| Written request |
Copy out the records below without changes, from the line that contains "You are a computer-use agent. 1470x812" through the line that contains "Enable closed captions", including both of those lines.

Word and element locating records

## START

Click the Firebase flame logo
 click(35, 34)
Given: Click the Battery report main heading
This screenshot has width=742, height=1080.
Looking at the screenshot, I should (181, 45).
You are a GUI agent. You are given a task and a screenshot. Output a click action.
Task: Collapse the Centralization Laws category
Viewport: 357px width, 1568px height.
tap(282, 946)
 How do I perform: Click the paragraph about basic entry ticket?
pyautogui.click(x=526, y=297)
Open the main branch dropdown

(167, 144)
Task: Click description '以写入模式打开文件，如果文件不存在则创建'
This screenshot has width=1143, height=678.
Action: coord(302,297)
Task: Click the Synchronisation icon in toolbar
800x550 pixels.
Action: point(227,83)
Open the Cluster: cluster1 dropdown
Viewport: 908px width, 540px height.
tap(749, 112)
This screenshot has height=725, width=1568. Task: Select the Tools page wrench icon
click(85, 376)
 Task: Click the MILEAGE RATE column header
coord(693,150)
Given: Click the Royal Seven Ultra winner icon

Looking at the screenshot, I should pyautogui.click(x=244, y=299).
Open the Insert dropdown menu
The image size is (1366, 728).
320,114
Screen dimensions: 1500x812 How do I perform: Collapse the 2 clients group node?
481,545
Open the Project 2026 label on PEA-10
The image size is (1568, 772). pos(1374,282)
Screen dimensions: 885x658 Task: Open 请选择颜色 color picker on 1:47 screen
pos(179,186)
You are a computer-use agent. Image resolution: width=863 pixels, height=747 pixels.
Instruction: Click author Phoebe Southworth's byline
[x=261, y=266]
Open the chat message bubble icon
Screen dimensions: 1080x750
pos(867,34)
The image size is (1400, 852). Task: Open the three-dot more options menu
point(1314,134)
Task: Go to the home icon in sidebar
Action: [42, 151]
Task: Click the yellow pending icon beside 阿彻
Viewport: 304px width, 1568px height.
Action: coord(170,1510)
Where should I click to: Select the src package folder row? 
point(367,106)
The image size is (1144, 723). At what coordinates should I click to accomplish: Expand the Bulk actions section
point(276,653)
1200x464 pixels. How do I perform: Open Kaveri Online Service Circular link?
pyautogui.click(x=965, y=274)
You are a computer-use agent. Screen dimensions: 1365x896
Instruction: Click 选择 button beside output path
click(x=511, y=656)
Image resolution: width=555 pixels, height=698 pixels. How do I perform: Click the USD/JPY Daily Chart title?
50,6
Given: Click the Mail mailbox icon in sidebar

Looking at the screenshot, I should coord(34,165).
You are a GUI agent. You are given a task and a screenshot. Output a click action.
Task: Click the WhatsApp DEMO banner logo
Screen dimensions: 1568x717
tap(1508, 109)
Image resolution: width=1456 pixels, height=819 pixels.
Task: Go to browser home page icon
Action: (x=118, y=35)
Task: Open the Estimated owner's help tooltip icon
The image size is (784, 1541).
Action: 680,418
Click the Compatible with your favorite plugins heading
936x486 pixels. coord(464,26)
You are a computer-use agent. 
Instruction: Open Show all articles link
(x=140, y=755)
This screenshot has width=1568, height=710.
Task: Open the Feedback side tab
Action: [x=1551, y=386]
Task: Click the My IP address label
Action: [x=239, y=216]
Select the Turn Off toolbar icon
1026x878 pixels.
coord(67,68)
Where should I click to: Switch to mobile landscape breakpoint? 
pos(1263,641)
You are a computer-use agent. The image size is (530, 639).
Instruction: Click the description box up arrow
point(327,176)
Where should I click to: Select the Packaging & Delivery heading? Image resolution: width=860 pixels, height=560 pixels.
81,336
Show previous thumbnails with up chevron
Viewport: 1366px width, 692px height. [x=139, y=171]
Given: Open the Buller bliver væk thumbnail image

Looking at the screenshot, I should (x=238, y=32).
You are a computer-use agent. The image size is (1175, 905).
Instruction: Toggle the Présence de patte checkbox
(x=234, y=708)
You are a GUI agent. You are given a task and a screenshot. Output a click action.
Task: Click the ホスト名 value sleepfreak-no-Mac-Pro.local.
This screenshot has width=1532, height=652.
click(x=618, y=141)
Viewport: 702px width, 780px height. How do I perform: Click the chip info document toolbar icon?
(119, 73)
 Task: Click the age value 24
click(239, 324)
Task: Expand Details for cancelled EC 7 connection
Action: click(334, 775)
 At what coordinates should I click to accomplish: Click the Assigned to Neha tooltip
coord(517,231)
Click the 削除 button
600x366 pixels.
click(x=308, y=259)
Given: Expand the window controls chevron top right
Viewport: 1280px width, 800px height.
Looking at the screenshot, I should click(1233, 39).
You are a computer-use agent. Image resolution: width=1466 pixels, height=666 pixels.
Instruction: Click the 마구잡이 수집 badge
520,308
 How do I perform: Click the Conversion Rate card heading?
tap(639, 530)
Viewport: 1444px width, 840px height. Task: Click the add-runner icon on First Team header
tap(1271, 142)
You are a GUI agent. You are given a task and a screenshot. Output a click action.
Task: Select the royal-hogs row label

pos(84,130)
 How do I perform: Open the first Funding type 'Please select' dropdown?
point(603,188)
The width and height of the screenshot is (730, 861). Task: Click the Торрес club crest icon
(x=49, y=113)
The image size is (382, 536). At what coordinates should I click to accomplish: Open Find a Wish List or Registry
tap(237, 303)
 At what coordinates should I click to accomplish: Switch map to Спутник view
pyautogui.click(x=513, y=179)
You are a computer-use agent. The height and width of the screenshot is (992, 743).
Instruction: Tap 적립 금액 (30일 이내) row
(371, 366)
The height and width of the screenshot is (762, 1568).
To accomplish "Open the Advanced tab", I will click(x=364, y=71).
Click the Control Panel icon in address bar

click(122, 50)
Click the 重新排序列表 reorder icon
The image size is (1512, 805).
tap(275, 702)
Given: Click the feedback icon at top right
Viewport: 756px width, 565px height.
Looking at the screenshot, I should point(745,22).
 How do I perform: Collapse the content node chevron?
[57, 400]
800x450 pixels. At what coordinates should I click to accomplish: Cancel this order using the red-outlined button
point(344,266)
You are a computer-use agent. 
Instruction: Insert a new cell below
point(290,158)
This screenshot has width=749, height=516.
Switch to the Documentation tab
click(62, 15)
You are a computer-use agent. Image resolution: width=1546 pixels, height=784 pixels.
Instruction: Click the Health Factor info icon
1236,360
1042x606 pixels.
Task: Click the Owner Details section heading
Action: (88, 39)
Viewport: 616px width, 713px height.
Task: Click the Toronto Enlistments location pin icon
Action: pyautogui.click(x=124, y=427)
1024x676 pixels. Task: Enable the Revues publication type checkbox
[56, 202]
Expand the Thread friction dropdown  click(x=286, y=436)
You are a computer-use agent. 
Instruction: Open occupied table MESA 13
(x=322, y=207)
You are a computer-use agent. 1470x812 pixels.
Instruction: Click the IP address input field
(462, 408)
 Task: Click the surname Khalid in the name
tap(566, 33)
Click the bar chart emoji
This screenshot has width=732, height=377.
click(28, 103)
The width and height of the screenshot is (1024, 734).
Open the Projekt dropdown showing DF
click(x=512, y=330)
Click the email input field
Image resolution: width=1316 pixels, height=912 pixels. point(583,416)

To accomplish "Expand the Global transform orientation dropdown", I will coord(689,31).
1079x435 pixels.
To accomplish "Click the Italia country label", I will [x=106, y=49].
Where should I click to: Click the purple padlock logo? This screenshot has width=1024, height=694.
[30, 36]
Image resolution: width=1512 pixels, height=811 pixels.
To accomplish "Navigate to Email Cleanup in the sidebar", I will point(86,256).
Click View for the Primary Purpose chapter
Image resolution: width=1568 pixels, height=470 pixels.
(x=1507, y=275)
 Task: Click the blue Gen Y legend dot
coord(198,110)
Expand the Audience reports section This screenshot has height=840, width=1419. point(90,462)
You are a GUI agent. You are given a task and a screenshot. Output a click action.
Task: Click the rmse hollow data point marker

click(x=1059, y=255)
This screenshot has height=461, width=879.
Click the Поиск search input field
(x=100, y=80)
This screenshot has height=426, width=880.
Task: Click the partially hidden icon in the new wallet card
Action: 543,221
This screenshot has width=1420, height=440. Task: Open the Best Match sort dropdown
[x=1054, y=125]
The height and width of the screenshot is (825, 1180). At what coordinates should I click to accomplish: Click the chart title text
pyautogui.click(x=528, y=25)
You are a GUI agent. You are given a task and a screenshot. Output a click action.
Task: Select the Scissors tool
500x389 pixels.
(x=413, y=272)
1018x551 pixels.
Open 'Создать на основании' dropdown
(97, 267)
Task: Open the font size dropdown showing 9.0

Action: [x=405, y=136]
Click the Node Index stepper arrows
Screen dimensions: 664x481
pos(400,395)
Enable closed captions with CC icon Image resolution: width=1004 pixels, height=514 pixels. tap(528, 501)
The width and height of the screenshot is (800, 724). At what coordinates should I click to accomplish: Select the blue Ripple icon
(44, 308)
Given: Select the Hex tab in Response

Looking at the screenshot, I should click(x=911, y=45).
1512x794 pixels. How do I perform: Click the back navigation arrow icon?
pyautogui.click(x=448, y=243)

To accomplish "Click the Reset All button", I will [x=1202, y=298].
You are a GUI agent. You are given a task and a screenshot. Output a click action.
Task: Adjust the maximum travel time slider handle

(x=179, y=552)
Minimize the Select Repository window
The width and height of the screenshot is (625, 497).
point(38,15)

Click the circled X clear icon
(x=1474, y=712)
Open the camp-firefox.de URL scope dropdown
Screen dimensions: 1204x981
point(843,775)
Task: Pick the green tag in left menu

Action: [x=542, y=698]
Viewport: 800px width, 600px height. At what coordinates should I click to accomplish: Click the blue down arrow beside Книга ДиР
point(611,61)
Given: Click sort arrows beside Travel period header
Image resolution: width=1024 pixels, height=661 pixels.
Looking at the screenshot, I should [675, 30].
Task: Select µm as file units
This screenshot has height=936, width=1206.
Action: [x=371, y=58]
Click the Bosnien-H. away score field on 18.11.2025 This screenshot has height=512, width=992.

## END

| The reply |
You are a computer-use agent. 1470x812 pixels.
Instruction: Click the IP address input field
(462, 408)
 Task: Click the surname Khalid in the name
tap(566, 33)
Click the bar chart emoji
This screenshot has width=732, height=377.
click(28, 103)
The width and height of the screenshot is (1024, 734).
Open the Projekt dropdown showing DF
click(x=512, y=330)
Click the email input field
Image resolution: width=1316 pixels, height=912 pixels. point(583,416)

To accomplish "Expand the Global transform orientation dropdown", I will coord(689,31).
1079x435 pixels.
To accomplish "Click the Italia country label", I will [x=106, y=49].
Where should I click to: Click the purple padlock logo? This screenshot has width=1024, height=694.
[30, 36]
Image resolution: width=1512 pixels, height=811 pixels.
To accomplish "Navigate to Email Cleanup in the sidebar", I will point(86,256).
Click View for the Primary Purpose chapter
Image resolution: width=1568 pixels, height=470 pixels.
(x=1507, y=275)
 Task: Click the blue Gen Y legend dot
coord(198,110)
Expand the Audience reports section This screenshot has height=840, width=1419. point(90,462)
You are a GUI agent. You are given a task and a screenshot. Output a click action.
Task: Click the rmse hollow data point marker

click(x=1059, y=255)
This screenshot has height=461, width=879.
Click the Поиск search input field
(x=100, y=80)
This screenshot has height=426, width=880.
Task: Click the partially hidden icon in the new wallet card
Action: 543,221
This screenshot has width=1420, height=440. Task: Open the Best Match sort dropdown
[x=1054, y=125]
The height and width of the screenshot is (825, 1180). At what coordinates should I click to accomplish: Click the chart title text
pyautogui.click(x=528, y=25)
You are a GUI agent. You are given a task and a screenshot. Output a click action.
Task: Select the Scissors tool
500x389 pixels.
(x=413, y=272)
1018x551 pixels.
Open 'Создать на основании' dropdown
(97, 267)
Task: Open the font size dropdown showing 9.0

Action: [x=405, y=136]
Click the Node Index stepper arrows
Screen dimensions: 664x481
pos(400,395)
Enable closed captions with CC icon Image resolution: width=1004 pixels, height=514 pixels. tap(528, 501)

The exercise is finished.